Equity One Inc. (EQY), a real estate investment trust (:REIT) that owns, manages and develops neighborhood and community shopping centers in the U.S., has recently been accredited for two key transactions that improved the overall quality of its portfolio and extended its footprint in two of the most vital markets in the country – New York and San Francisco.
The San Francisco Business Times awarded Equity One with ‘The Retail Deal of the Year’ for the $600-million acquisition of Capital and Counties USA. The transaction was completed in 2011 and enabled Equity One to strengthen its presence in California, which presently represents nearly 25% of its portfolio value.

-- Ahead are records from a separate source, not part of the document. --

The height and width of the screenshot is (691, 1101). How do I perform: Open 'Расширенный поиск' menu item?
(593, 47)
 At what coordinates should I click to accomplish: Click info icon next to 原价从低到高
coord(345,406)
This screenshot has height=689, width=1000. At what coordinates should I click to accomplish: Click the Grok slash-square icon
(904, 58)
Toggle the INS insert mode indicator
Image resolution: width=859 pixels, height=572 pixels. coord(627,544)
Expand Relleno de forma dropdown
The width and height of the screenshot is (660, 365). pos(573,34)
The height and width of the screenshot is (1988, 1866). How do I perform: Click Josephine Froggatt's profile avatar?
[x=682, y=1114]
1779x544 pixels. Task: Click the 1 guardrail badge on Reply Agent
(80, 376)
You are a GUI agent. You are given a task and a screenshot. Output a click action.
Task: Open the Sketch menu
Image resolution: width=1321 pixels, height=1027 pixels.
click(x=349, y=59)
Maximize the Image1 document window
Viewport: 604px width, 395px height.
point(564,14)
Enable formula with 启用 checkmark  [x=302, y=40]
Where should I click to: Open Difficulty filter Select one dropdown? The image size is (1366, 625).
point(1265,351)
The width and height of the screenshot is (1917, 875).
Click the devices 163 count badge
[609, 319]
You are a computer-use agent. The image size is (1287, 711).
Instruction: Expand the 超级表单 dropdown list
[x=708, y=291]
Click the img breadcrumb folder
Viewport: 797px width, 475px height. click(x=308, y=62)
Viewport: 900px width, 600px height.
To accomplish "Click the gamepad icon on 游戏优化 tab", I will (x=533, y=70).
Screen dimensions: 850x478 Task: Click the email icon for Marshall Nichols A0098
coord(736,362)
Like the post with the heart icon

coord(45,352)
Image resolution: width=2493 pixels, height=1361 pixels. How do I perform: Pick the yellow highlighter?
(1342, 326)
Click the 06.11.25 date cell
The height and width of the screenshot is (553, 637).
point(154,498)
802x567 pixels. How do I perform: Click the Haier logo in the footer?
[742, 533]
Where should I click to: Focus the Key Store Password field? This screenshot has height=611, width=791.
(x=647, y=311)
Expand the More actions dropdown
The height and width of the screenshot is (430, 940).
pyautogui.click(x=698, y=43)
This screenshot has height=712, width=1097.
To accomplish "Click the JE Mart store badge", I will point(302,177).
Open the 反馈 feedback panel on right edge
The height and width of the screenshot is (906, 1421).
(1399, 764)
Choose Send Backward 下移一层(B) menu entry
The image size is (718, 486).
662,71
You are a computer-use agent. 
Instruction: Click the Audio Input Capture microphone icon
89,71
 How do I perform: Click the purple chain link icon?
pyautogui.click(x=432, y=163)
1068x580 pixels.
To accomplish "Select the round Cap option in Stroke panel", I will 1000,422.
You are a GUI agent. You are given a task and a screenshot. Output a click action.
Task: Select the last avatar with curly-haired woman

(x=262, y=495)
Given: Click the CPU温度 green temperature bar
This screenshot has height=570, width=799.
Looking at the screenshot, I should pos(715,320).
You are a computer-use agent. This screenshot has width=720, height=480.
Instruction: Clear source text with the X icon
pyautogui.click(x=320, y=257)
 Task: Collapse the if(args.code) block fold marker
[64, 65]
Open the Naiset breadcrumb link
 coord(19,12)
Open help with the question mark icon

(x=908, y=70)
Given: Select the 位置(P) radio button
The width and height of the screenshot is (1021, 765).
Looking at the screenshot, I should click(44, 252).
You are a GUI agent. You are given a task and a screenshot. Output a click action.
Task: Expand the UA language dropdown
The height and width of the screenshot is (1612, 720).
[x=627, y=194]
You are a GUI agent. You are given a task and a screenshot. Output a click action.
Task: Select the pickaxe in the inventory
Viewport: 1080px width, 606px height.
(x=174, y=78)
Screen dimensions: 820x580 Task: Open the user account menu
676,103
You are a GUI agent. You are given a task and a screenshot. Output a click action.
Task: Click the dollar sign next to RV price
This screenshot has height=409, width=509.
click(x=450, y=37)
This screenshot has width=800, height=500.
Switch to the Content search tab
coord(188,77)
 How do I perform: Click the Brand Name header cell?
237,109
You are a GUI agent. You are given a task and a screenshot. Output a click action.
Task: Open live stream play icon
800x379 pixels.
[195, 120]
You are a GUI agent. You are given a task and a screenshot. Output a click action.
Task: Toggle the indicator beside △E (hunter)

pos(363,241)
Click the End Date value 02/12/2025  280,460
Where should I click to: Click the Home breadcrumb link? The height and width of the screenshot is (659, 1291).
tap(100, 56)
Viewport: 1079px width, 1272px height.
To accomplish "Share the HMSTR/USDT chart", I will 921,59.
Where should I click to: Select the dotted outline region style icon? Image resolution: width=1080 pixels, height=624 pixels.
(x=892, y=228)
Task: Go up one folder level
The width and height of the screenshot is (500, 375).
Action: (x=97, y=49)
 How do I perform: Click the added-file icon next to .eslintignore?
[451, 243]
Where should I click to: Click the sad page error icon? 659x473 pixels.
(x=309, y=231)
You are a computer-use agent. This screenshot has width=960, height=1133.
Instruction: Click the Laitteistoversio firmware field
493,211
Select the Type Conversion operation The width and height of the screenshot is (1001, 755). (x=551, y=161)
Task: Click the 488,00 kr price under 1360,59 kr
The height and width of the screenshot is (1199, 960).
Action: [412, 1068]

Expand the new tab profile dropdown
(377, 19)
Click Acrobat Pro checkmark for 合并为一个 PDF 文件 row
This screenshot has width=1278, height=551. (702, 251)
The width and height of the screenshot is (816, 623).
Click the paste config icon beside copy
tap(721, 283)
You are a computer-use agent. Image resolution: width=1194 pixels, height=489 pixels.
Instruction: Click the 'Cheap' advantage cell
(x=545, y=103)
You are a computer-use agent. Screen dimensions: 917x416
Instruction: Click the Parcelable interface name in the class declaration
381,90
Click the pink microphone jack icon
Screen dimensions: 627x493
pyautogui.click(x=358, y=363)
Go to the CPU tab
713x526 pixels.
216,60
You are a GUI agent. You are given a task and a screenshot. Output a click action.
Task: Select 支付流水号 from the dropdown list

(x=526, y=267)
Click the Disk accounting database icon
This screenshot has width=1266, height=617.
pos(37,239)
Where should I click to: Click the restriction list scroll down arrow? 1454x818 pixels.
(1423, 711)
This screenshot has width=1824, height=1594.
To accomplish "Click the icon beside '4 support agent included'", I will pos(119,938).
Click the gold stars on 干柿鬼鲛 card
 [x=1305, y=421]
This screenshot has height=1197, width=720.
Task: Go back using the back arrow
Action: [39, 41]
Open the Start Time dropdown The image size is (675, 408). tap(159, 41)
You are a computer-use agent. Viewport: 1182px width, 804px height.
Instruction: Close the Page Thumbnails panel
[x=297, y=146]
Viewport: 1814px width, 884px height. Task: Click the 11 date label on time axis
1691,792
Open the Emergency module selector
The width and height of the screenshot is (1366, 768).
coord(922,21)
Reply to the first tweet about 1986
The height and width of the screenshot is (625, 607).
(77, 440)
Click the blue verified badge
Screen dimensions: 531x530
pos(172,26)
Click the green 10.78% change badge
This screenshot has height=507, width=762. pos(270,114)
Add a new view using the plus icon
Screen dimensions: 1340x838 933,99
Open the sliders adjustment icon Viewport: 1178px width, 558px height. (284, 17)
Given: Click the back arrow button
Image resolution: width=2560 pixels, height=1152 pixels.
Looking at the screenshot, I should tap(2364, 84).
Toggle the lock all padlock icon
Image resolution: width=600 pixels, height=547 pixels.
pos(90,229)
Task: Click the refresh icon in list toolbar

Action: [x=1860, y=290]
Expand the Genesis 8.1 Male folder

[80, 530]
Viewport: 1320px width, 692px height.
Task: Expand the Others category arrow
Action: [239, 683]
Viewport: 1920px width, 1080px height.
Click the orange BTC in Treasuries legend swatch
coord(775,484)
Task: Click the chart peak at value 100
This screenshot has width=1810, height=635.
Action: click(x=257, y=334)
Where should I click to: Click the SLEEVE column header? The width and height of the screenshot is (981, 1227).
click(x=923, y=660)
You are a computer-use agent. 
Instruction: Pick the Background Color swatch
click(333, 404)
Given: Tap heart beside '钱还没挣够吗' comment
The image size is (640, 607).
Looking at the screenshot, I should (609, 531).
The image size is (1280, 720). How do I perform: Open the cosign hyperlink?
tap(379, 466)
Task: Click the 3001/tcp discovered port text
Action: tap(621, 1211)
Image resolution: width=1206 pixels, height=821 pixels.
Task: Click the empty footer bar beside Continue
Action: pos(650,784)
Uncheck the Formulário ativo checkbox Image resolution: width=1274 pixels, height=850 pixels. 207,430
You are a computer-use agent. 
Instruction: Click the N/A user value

Besides diversifying the company's geographic and tenant base, the acquisition expanded its asset base in one of the most densely populated and supply constrained markets in the country.
Equity One was also adjudged as the winner of ‘2011 Top Commercial Development Project’ by the Long Island Business News for ‘The Gallery at Westbury Plaza’ project in Westbury, New York. Spanning 330,000 square feet of retail space, ‘The Gallery at Westbury Plaza’ is in the final stages of completion and is anchored by leading retail stores like Nordstrom Rack, Bloomingdale’s Outlet, Saks Off Fifth, SA Elite, Old Navy, and Shake Shack. The property is strategically located at the center of Nassau County, New York, which presently represents nearly 20% of the portfolio value of Equity One.
The strategic decision to acquire the shopping centers was part of the long-term ploy of the company to reposition its portfolio by divesting non-strategic assets and investing in higher growth markets, which would thereby enable it to upgrade its overall portfolio. Equity One is currently focusing on the urban retail markets of New York, Miami, Boston, San Francisco and Los Angeles.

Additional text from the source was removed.